1. Endpaper annotations
Here, on the recto page of the inside front cover of volume 4 is Stevenson’s concise characterization of Montaigne. Above it is ‘p 44′ which seems to refer to the following marked passage on p. 44 in the essay ‘Of Cripples’ (III. 11):
I have never seen greater monster or miracle in the world than myself: one grows familiar with all strange things by time and custom, but the more I frequent and the better I know myself, the more does my own deformity astonish me, the less I understand myself.
The only other flyleaf annotation is at the back of vol. 2, a list of 11 names all but one crossed through. They are written very faintly, but they are possibly all place-names as the only one I was able to decipher was ‘Abbotsford’. This is a mystery which someone else will have to solve.
2. Marginal comments: a personal dialogue with the text
Most of the marginal comments are in vols. 3 and 4, in Montaigne’s Book III, which, as we have already seen, was the part Stevenson seems to have read most intensely.
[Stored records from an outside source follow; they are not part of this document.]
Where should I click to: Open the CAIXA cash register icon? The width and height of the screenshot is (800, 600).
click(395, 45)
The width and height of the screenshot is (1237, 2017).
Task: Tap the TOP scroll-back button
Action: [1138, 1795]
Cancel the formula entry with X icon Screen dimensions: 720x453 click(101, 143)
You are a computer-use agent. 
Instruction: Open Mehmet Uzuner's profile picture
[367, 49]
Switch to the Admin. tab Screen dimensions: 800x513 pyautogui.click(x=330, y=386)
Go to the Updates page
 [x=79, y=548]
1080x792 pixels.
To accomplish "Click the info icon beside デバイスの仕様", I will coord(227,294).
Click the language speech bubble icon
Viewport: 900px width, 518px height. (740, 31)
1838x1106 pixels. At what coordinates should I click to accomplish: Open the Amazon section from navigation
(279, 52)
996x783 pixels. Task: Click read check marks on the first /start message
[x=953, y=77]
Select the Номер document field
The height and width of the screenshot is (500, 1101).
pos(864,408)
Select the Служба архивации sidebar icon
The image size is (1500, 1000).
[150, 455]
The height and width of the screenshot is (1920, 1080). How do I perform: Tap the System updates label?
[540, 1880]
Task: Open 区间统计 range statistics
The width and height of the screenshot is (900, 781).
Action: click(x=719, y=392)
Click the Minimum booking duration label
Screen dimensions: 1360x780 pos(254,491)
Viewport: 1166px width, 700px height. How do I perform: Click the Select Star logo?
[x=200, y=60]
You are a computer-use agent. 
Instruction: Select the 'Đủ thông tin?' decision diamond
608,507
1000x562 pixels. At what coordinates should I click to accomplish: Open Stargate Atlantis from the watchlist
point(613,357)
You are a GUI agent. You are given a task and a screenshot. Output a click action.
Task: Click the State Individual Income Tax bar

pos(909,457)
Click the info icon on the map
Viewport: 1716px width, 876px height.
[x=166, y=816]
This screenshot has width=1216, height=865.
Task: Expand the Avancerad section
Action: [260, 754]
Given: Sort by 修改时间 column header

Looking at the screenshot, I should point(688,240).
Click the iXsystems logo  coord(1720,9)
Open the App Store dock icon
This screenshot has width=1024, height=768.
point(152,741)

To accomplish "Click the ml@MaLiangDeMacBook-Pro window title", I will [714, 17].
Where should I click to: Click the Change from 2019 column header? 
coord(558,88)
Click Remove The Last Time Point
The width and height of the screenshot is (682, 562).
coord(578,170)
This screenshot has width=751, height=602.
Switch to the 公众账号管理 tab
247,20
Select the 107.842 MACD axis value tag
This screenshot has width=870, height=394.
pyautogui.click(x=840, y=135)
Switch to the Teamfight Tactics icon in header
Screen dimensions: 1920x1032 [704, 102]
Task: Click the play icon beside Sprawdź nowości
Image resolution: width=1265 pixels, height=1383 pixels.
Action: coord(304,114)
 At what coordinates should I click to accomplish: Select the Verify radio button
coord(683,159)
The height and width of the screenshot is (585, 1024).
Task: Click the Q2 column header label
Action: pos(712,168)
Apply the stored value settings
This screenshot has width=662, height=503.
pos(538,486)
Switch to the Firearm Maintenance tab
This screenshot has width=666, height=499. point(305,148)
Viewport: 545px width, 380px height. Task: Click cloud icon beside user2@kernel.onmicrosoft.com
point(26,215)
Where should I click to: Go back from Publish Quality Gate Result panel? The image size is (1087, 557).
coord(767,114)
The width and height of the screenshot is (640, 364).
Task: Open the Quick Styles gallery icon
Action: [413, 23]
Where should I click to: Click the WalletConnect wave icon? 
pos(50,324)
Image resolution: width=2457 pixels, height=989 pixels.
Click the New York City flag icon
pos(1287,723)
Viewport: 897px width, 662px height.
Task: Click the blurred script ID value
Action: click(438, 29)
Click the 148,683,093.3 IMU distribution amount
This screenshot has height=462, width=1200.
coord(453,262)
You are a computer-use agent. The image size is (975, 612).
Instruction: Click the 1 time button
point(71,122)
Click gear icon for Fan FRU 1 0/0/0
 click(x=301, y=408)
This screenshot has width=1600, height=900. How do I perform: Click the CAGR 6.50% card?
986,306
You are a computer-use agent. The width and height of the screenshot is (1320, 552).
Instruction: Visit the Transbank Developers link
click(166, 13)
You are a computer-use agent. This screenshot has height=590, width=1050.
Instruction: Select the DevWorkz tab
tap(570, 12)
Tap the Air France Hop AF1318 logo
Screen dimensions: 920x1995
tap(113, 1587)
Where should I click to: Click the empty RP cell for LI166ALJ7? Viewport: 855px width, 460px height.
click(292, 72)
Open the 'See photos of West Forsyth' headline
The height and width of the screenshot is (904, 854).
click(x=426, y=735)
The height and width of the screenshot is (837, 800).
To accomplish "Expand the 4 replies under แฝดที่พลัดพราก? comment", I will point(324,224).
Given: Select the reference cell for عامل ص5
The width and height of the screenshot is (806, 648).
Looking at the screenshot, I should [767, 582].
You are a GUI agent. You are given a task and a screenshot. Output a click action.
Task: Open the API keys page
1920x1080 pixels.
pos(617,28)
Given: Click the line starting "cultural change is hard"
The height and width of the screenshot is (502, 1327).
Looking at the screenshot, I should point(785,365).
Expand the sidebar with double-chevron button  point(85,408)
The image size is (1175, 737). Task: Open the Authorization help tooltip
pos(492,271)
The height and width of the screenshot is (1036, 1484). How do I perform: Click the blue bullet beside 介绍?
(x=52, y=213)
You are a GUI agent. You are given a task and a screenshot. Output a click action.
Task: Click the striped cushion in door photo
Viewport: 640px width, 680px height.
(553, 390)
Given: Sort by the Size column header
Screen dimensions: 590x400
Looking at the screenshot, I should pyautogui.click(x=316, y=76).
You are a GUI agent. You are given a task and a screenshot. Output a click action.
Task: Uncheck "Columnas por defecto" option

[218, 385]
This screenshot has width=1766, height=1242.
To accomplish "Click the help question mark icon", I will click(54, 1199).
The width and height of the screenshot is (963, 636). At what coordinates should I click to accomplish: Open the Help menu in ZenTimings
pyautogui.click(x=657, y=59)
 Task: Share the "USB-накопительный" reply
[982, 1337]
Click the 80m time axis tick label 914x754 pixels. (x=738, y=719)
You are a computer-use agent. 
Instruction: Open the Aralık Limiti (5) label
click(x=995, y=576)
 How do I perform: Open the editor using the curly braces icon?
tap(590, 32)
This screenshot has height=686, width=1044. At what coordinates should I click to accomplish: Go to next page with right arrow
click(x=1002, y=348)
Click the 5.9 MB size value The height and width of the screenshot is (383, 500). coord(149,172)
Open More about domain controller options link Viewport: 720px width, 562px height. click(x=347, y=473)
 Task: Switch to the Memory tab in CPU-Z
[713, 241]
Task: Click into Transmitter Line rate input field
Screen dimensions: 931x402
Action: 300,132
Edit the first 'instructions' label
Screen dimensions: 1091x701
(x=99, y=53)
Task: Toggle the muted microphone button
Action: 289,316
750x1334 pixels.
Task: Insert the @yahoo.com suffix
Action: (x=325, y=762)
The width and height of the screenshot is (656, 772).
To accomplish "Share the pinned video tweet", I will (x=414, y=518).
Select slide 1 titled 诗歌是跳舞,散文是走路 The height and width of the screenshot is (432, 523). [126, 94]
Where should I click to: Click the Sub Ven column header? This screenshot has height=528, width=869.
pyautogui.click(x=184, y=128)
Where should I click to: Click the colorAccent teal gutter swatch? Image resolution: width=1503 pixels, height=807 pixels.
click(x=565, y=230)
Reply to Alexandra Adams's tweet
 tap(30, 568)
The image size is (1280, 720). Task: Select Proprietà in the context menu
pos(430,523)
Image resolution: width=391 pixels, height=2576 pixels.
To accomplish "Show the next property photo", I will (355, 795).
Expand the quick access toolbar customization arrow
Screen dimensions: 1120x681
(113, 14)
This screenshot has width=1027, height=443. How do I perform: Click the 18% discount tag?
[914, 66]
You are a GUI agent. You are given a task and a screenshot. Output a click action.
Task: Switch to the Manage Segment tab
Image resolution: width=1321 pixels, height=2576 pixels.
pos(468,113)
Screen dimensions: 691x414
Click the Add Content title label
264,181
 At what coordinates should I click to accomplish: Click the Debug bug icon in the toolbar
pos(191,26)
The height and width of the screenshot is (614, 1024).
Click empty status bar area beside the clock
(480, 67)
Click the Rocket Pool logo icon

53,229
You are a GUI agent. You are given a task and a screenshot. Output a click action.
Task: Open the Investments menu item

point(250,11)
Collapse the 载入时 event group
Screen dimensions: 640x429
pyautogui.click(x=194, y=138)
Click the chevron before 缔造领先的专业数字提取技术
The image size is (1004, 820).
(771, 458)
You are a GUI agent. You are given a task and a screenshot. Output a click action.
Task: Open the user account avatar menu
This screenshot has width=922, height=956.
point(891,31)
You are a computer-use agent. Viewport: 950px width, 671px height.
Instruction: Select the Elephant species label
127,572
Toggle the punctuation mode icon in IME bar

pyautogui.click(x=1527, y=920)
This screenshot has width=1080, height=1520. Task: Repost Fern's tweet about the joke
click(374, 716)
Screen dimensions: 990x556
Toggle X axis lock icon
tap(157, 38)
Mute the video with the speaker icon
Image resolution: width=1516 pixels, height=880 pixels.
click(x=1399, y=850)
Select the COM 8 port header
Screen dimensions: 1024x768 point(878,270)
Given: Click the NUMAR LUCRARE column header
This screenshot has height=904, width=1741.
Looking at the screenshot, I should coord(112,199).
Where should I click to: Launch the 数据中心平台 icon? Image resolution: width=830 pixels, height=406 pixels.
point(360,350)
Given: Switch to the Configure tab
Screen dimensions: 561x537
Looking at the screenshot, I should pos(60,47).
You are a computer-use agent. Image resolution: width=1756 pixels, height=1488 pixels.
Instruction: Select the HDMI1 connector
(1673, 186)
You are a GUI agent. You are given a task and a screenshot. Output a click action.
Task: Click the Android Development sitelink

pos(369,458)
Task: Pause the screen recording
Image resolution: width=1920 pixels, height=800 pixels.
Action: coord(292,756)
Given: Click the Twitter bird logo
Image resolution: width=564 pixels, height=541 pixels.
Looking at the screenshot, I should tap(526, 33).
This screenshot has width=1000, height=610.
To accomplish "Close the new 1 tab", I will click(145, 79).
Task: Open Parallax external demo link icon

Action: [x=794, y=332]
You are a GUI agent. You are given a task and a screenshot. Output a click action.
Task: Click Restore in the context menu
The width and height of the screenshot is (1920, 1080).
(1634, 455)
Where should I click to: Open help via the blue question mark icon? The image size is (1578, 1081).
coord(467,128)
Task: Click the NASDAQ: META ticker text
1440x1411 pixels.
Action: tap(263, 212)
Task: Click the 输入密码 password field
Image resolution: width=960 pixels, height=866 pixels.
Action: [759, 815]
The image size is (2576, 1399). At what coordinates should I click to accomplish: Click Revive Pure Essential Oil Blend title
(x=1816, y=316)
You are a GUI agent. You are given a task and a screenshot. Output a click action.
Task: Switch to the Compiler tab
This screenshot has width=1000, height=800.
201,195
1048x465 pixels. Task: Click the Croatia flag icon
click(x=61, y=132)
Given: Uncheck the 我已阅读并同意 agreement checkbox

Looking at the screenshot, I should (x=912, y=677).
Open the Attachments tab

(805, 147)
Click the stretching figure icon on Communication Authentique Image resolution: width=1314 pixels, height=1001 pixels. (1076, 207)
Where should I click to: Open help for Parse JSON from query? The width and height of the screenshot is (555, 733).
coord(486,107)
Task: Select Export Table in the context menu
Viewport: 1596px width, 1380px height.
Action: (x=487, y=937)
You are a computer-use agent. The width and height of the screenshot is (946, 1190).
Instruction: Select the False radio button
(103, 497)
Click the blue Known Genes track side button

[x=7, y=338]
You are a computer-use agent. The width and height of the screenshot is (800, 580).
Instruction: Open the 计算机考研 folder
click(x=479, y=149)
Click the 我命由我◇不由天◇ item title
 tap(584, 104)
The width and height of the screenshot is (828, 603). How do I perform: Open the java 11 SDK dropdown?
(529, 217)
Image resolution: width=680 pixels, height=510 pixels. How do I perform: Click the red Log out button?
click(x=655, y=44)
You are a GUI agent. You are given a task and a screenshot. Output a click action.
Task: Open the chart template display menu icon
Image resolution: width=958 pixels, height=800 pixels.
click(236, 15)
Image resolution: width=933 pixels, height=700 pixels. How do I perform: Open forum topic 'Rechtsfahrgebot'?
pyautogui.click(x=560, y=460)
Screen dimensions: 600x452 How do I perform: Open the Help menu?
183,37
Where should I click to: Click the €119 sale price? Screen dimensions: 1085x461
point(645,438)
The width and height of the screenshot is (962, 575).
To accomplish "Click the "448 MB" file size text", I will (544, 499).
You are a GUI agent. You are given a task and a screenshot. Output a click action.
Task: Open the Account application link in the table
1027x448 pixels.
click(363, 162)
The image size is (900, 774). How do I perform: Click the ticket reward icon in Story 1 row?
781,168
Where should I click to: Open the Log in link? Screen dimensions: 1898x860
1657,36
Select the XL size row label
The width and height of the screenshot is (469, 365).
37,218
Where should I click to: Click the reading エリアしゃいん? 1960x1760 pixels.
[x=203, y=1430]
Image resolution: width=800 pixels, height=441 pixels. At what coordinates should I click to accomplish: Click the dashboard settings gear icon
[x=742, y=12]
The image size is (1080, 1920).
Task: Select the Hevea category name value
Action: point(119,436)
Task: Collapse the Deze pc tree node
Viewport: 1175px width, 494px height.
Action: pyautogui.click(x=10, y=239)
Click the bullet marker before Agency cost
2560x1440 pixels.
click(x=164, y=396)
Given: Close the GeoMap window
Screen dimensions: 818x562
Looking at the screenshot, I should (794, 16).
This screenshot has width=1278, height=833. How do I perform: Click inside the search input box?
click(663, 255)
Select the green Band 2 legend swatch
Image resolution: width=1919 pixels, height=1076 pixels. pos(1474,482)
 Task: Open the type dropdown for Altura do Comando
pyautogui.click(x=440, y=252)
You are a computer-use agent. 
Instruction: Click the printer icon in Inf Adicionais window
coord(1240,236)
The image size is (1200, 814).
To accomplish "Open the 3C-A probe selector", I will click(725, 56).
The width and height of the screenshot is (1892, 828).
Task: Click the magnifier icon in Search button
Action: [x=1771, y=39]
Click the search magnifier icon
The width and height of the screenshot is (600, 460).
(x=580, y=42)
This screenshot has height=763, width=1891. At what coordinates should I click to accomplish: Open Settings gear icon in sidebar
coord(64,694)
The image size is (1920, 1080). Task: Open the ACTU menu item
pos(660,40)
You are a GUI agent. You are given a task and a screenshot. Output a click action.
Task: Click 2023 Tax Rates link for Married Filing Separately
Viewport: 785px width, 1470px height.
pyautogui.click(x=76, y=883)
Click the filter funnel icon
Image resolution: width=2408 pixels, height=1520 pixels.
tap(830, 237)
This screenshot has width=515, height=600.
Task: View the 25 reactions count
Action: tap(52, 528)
Some of the comments show Stevenson’s disagreement:
Vol. 2, p. 205 (Apology for Raymond Sebond): here Montaigne says (probably following here Sebond’s Fideistic arguments, which he is subtly undermining), concerning ancient predictions from the flight of birds ‘That rule and order of the moving of the wing, whence they derived the consequences of future things, must of necessity be guided by some excellent means to so noble an operation: for to attribute this great effect to any natural disposition, without the intelligence, consent, and meditation of him by whom it is produced, is an opinion evidently false.‘ This clearly doesn’t square with the normal skepticism of Montaigne and Stevenson and the latter adds ! an exclamation mark in the margin.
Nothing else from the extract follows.